Start of RECORDS SUPPLIED

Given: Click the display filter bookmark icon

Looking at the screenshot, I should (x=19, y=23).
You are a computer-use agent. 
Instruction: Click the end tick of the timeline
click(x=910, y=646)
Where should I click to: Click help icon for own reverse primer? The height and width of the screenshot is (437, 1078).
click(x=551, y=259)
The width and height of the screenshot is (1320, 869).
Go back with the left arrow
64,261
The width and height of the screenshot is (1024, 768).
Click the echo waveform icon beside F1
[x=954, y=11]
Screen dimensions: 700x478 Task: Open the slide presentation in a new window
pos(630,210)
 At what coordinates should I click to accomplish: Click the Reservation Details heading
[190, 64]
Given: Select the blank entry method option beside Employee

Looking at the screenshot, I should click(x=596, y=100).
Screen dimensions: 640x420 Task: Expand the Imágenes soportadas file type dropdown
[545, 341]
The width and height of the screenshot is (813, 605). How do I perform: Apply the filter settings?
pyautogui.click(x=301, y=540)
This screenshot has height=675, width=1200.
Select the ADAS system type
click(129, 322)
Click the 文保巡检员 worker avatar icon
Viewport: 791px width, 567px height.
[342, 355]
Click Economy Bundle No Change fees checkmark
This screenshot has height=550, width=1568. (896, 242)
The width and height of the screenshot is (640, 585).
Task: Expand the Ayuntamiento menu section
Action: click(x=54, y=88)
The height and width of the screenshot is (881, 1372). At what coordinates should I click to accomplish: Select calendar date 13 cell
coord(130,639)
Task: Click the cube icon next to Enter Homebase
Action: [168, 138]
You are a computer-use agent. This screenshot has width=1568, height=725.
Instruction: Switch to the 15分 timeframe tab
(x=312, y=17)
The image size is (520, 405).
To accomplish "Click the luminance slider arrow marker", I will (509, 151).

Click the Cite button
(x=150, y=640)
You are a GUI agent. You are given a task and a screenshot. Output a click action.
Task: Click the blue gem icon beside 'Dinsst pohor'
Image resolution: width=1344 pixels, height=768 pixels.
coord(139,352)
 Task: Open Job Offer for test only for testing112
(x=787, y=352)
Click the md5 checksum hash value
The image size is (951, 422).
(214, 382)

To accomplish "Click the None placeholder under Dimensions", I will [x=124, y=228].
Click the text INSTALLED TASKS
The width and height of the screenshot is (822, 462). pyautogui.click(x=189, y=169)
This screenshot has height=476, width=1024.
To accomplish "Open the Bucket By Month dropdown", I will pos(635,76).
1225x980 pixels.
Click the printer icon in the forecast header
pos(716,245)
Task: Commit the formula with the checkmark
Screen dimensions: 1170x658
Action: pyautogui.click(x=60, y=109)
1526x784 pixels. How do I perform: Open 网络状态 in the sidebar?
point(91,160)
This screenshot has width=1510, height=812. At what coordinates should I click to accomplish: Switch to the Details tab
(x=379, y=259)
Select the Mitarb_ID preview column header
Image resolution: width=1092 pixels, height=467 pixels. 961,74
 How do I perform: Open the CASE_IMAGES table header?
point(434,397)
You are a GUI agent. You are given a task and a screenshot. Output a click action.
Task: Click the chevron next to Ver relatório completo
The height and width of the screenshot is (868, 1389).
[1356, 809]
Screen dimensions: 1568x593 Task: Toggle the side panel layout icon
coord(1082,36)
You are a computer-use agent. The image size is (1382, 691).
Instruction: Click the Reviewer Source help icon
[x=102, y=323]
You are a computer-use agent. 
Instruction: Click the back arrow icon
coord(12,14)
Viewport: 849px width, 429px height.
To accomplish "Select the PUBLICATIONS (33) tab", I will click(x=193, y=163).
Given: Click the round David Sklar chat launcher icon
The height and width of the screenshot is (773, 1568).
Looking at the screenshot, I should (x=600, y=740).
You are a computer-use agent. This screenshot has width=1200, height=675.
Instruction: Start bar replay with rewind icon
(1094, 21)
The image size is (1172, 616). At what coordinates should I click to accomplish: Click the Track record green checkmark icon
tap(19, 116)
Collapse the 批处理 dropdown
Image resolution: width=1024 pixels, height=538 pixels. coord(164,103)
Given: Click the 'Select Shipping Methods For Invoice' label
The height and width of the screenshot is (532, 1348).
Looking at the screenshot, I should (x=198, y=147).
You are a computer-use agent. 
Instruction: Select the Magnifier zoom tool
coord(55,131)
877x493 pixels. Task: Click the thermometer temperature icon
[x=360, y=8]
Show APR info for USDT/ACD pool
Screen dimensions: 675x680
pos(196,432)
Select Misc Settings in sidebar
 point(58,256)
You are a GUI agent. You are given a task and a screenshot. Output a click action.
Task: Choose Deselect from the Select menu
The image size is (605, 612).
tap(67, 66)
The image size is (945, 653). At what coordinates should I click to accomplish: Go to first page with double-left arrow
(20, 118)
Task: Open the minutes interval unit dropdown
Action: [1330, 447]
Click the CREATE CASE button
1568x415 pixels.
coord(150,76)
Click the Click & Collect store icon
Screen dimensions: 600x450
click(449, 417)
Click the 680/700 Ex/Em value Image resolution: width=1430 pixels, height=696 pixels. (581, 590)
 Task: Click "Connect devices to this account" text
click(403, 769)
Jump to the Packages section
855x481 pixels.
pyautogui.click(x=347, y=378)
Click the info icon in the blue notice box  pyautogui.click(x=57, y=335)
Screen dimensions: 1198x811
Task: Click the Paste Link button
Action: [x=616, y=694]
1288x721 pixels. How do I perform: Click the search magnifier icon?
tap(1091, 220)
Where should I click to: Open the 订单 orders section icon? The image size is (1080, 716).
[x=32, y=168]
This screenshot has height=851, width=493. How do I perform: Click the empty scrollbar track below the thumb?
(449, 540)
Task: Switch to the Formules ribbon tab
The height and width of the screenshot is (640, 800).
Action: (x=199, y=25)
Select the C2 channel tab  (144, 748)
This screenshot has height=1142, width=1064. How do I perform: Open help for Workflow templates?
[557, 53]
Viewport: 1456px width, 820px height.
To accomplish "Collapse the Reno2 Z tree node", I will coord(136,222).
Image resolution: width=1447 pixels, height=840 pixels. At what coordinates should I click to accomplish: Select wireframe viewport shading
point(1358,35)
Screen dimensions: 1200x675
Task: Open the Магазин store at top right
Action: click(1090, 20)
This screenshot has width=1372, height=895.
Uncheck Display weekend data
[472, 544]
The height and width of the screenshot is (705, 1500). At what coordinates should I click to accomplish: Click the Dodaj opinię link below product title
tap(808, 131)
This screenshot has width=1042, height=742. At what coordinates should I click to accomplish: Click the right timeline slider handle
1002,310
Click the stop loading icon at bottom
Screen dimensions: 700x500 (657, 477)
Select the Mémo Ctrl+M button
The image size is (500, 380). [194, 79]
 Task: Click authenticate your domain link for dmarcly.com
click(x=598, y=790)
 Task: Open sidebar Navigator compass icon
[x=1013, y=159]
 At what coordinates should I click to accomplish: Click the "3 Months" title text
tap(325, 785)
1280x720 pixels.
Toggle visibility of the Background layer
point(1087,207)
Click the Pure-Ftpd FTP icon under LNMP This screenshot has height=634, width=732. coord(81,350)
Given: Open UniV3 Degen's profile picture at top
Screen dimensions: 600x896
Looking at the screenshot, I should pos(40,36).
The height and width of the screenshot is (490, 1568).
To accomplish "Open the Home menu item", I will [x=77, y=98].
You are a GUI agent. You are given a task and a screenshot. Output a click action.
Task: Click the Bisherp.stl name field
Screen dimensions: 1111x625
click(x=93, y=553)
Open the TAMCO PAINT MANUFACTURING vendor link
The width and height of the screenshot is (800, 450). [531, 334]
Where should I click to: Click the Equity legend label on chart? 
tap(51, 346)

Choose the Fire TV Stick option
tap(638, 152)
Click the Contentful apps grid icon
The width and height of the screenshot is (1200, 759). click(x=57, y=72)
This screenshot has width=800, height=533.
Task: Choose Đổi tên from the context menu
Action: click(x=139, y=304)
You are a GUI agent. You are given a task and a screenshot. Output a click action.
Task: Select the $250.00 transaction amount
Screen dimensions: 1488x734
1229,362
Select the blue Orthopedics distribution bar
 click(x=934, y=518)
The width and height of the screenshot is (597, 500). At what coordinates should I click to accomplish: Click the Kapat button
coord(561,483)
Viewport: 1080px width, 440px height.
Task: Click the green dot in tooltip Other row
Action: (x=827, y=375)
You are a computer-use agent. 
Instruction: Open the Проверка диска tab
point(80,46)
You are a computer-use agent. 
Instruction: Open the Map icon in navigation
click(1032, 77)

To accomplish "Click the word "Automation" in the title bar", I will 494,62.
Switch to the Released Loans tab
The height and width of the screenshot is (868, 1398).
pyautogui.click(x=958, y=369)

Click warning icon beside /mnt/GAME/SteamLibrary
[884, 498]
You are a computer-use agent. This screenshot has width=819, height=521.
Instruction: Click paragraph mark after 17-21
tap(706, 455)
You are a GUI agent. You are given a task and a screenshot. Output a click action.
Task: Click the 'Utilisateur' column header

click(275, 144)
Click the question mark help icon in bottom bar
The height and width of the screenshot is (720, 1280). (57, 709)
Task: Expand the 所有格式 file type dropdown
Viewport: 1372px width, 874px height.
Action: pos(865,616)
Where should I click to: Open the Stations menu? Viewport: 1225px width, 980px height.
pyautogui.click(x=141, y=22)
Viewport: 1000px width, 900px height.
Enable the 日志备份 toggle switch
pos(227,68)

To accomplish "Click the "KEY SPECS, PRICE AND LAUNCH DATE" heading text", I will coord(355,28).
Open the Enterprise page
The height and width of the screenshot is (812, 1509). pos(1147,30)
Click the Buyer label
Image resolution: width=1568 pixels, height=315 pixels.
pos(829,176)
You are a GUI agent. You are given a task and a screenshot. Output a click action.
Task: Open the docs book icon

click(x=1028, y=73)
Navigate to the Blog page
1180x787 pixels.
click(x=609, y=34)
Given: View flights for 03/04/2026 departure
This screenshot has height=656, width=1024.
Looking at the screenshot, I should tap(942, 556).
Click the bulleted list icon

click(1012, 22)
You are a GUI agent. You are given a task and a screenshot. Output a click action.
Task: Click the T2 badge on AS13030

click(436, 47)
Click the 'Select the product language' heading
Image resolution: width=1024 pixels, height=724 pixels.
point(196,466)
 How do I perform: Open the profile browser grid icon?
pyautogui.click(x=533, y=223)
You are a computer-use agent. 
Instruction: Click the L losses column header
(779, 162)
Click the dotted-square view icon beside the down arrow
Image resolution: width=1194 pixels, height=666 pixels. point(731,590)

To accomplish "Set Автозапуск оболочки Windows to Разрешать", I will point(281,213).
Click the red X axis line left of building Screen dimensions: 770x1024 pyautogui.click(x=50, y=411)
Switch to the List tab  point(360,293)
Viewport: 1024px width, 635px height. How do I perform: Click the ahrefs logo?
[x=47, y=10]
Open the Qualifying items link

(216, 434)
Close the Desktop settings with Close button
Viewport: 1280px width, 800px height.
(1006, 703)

End of RECORDS SUPPLIED

■ DIRECTIONS: Reprint the data above from the opening line to the line holding "The width and height of the screenshot is (1024, 768).", inclusive, and nothing else.

■ ANSWER:
Given: Click the display filter bookmark icon

Looking at the screenshot, I should (x=19, y=23).
You are a computer-use agent. 
Instruction: Click the end tick of the timeline
click(x=910, y=646)
Where should I click to: Click help icon for own reverse primer? The height and width of the screenshot is (437, 1078).
click(x=551, y=259)
The width and height of the screenshot is (1320, 869).
Go back with the left arrow
64,261
The width and height of the screenshot is (1024, 768).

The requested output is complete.